In "Anchorman 2," the sequel to the 2004 cult comedy "Anchorman: The Legend of Ron Burgundy," the station will see more diversity as it moves into the 24-hour news cycle, says Adam McKay, the director of the upcoming film, in an interview with Empire.

"It's right when all the news started changing with the 24-hours news cycle in '78 or '79," McKay explains. "All of a sudden, local news stations diversified and had Latino anchors and African-American anchors, and any time you're talking about diversity and the Action News team, that's always fun to deal with."

Not much else is known about the sequel, and McKay even admits that he and Ferrell have only written "five pages of story notes." He previously told Salon's David Sirota that details of the film are mum, but revealed it would feature a custody battle and something called "bowling for dollars."

One thing does seem clear: That the original plan to bring the sequel to Broadway before turning it into a film has been entirely scrapped, as is sending the news team to space, as Paul Rudd hinted at in the past.

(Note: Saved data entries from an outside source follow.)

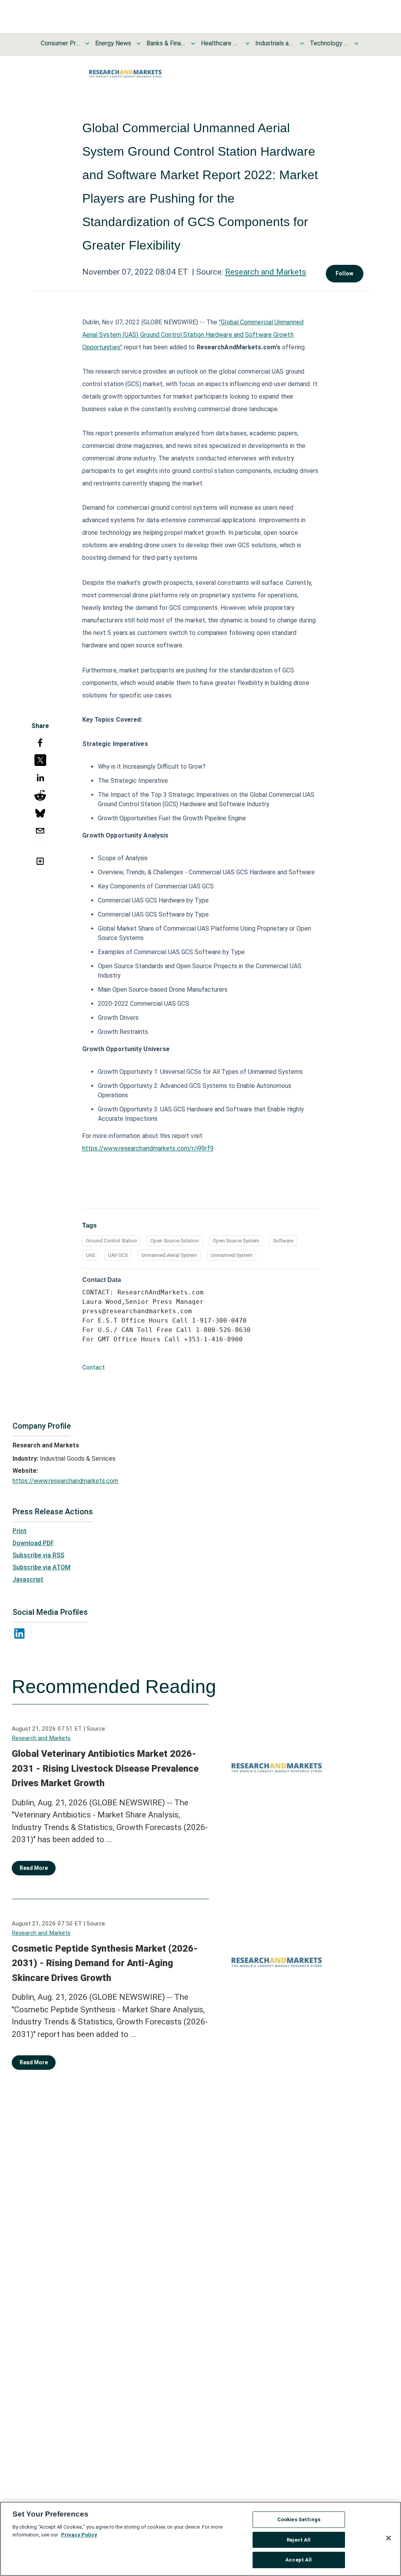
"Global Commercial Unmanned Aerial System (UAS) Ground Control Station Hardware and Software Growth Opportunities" (192, 334)
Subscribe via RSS (38, 1555)
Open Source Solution (174, 1241)
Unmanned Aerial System (169, 1255)
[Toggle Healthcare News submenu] (247, 43)
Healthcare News (220, 43)
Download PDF (33, 1543)
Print (20, 1531)
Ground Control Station (111, 1241)
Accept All (298, 2560)
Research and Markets (265, 272)
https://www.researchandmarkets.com (65, 1481)
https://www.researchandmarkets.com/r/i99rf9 (147, 1148)
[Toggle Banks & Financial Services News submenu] (193, 43)
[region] (200, 2539)
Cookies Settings (298, 2519)
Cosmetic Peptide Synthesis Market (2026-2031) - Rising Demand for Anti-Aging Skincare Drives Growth (105, 1963)
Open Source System (236, 1241)
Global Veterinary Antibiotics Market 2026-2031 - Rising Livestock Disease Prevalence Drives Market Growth (105, 1768)
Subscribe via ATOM (41, 1567)
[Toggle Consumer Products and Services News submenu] (87, 43)
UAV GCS (118, 1255)
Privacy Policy (79, 2535)
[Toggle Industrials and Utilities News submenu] (302, 43)
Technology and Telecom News (329, 43)
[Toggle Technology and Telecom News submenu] (356, 43)
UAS (90, 1255)
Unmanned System (232, 1255)
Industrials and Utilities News (274, 43)
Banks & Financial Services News (166, 43)
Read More (34, 1868)
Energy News (113, 43)
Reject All (299, 2540)
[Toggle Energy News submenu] (139, 43)
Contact (93, 1367)
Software (283, 1241)
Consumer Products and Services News (60, 43)
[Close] (388, 2538)
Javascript (28, 1579)
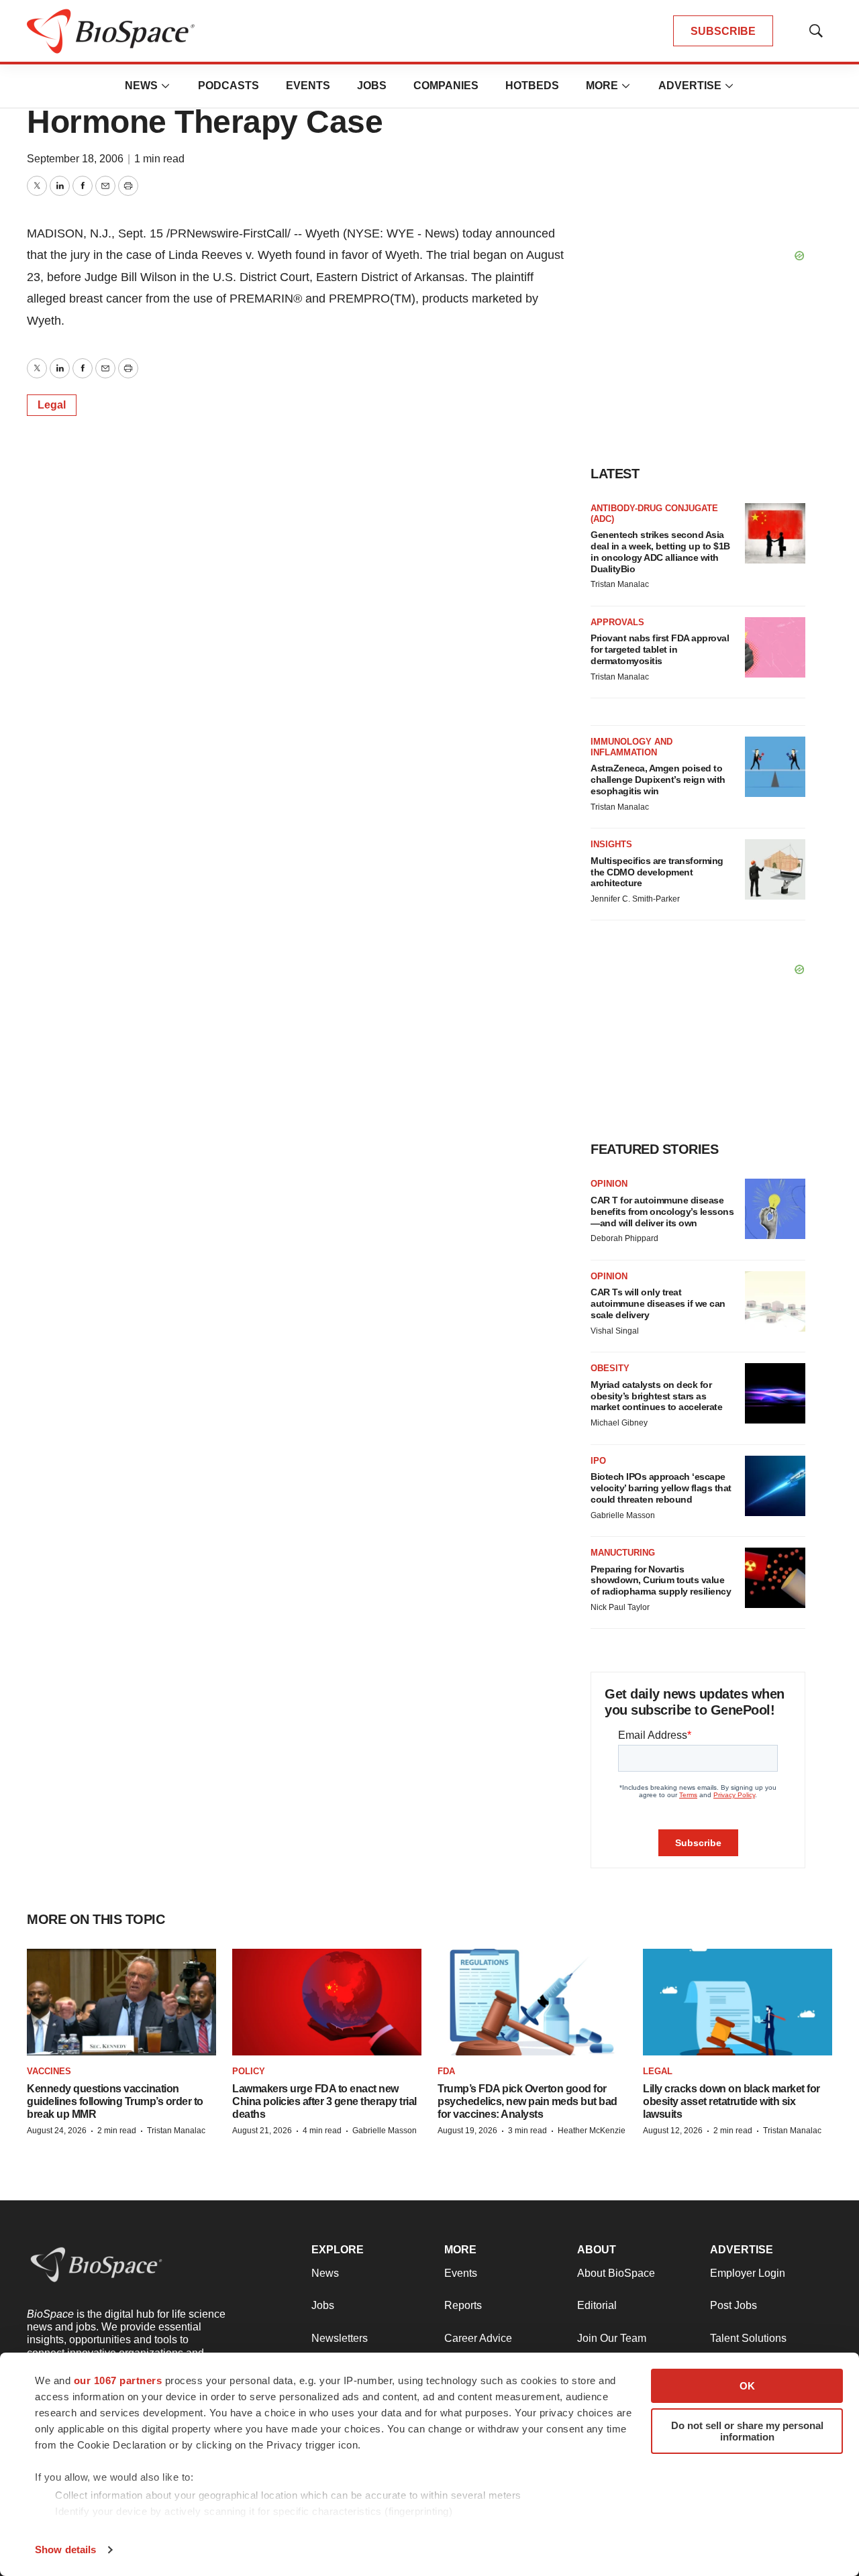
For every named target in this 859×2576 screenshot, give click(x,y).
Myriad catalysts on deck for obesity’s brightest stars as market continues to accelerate (656, 1396)
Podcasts (228, 85)
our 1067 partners (118, 2380)
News (141, 85)
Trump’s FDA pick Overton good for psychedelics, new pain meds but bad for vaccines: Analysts (527, 2101)
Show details (65, 2549)
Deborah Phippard (624, 1238)
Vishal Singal (615, 1331)
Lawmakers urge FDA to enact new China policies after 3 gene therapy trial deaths (324, 2101)
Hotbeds (532, 85)
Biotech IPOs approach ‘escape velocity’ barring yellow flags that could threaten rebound (661, 1488)
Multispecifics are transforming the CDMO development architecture (657, 872)
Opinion (609, 1184)
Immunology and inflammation (631, 747)
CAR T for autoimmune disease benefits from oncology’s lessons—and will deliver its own (662, 1211)
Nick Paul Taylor (620, 1607)
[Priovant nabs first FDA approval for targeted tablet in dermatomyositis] (775, 647)
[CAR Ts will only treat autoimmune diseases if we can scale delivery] (775, 1301)
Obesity (610, 1368)
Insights (611, 844)
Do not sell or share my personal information (747, 2431)
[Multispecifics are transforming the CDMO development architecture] (775, 869)
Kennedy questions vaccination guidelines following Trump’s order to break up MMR (115, 2101)
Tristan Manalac (620, 584)
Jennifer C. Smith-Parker (635, 899)
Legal (52, 405)
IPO (598, 1461)
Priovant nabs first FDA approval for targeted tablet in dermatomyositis (660, 649)
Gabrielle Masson (623, 1515)
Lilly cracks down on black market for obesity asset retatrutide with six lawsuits (731, 2101)
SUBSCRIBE (723, 31)
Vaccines (49, 2071)
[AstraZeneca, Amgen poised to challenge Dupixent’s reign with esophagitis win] (775, 767)
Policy (248, 2071)
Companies (445, 85)
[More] (165, 85)
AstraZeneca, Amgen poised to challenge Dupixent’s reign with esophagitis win (658, 779)
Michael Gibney (619, 1423)
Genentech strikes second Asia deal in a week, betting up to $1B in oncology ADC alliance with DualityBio (660, 551)
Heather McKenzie (591, 2130)
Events (308, 85)
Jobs (372, 85)
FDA (446, 2071)
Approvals (617, 622)
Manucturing (623, 1553)
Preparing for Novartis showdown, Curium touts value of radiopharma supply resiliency (661, 1580)
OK (747, 2386)
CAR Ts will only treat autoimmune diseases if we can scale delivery (658, 1303)
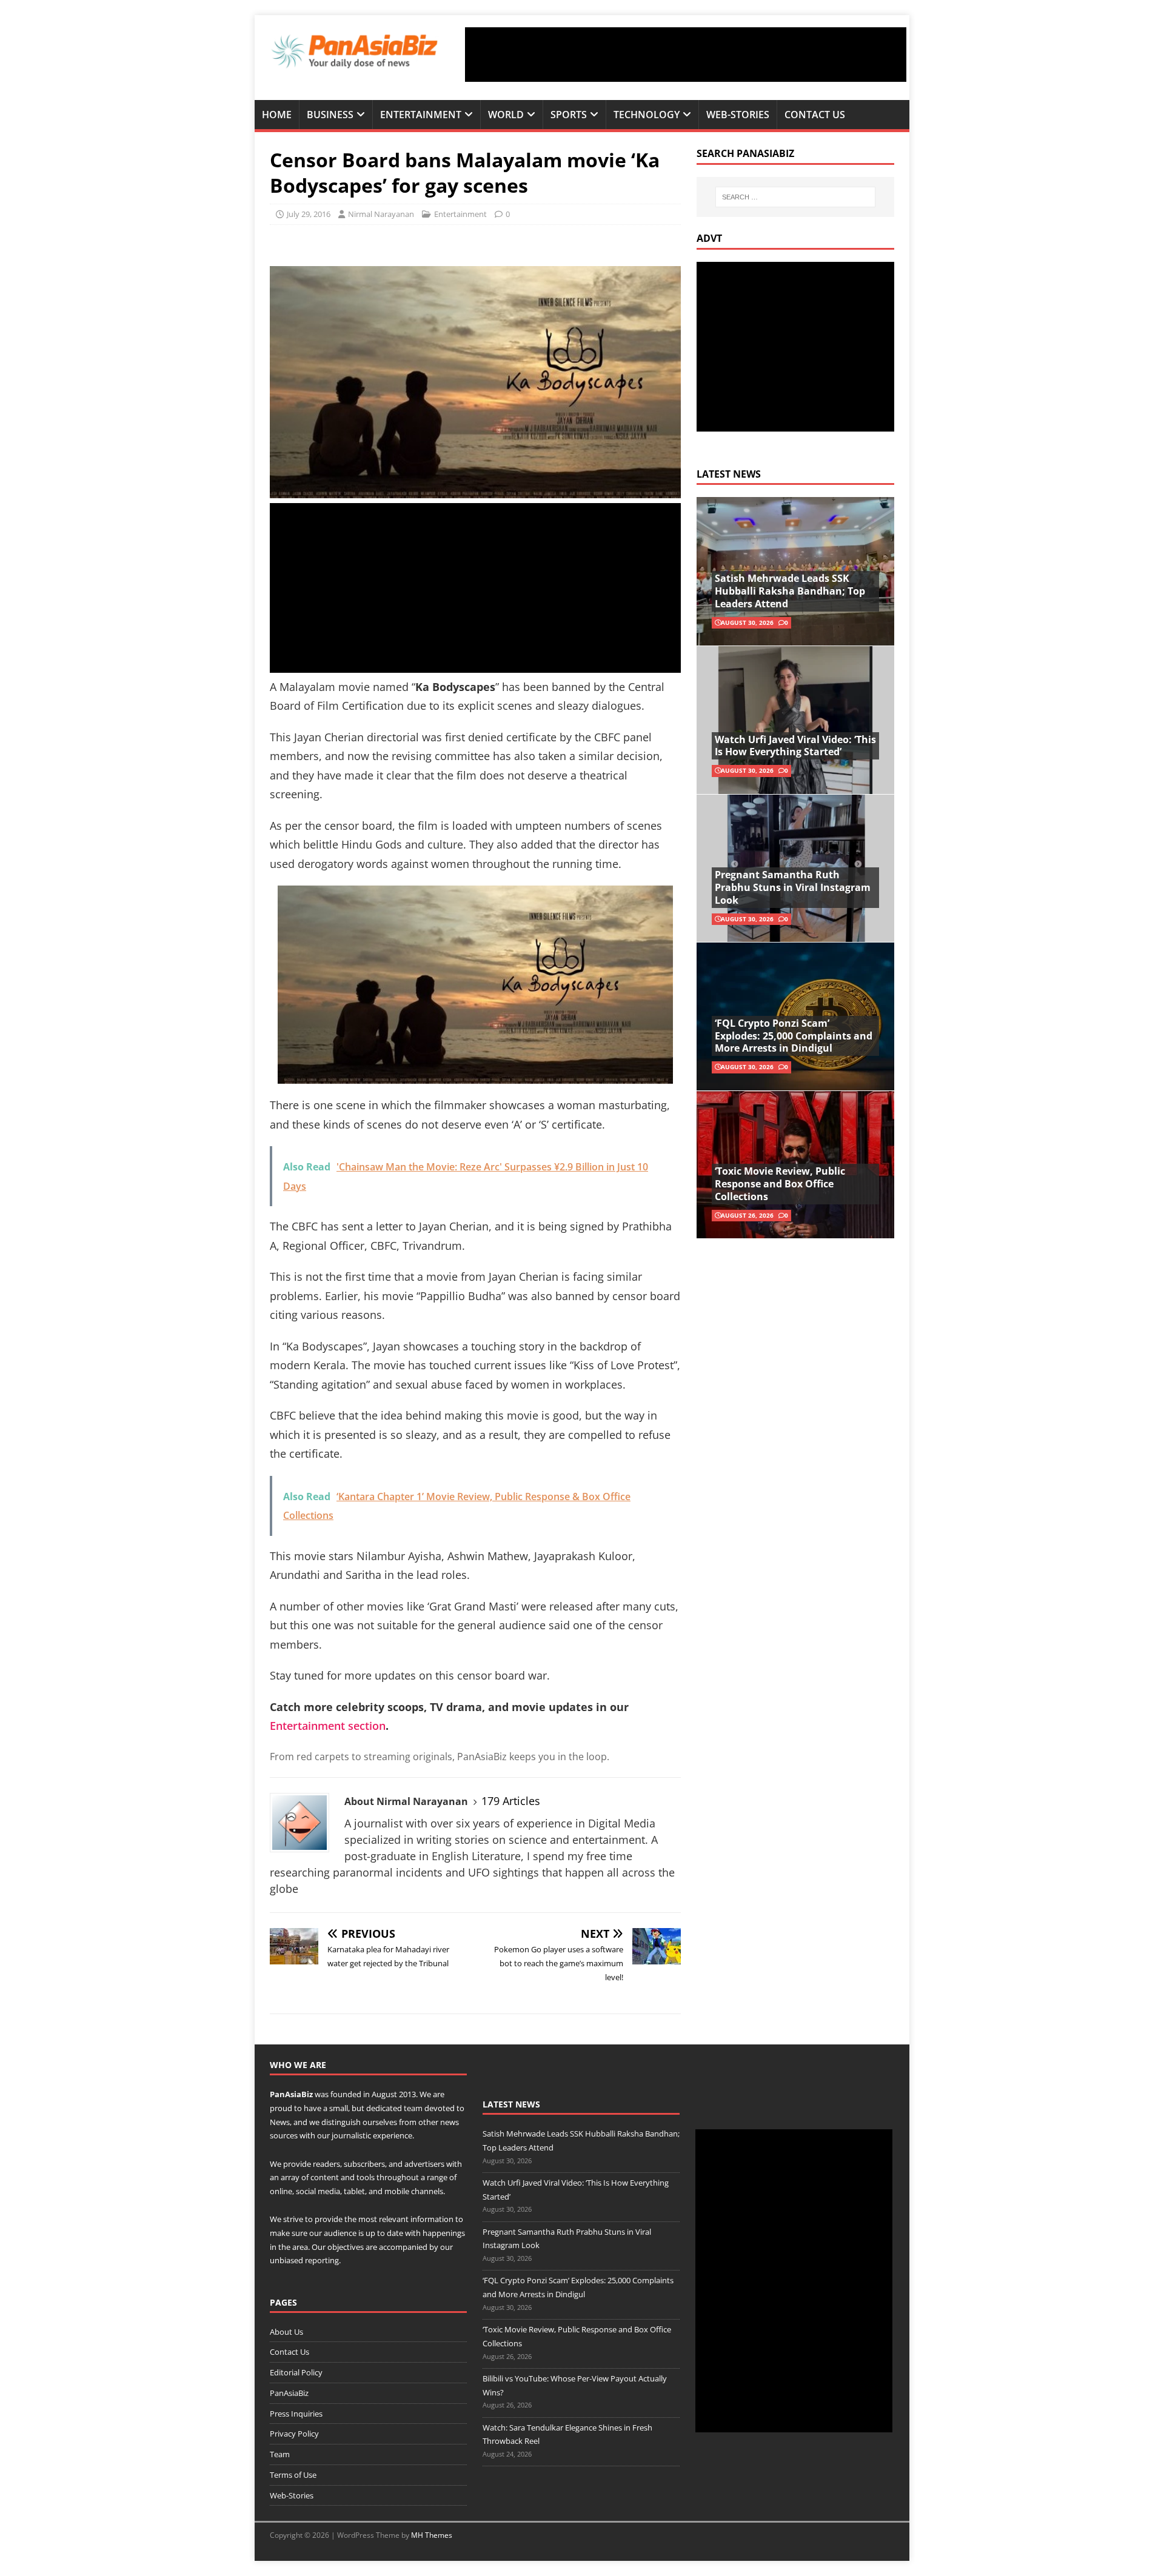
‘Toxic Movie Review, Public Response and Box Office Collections (780, 1183)
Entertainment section (328, 1725)
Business (330, 114)
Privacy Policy (294, 2433)
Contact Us (814, 114)
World (506, 114)
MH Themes (431, 2535)
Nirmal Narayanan (381, 214)
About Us (286, 2331)
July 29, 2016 (308, 214)
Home (277, 114)
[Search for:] (795, 197)
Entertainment (420, 114)
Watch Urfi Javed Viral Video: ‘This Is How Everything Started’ (795, 746)
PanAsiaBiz (291, 2094)
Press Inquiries (296, 2413)
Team (280, 2454)
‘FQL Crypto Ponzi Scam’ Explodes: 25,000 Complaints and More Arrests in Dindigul (793, 1035)
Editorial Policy (296, 2372)
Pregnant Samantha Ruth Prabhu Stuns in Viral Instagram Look (793, 887)
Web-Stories (737, 114)
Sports (568, 114)
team (413, 2108)
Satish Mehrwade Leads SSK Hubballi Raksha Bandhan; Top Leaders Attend (790, 591)
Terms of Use (293, 2474)
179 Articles (510, 1801)
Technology (647, 114)
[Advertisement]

For a while, it looked like the film would not even happen. McKay told The Hollywood Reporter about the extensive battle that led to the greenlighting of "Anchorman 2," which included being told "no" repeatedly by Paramount (which owns the character rights from the first film) for years before they finally agreed to the film. Most of the entire original supporting cast, which includes Rudd, Steve Carell and David Koechner, is expected to return, with a possibility to include Christina Applegate's character Corningstone.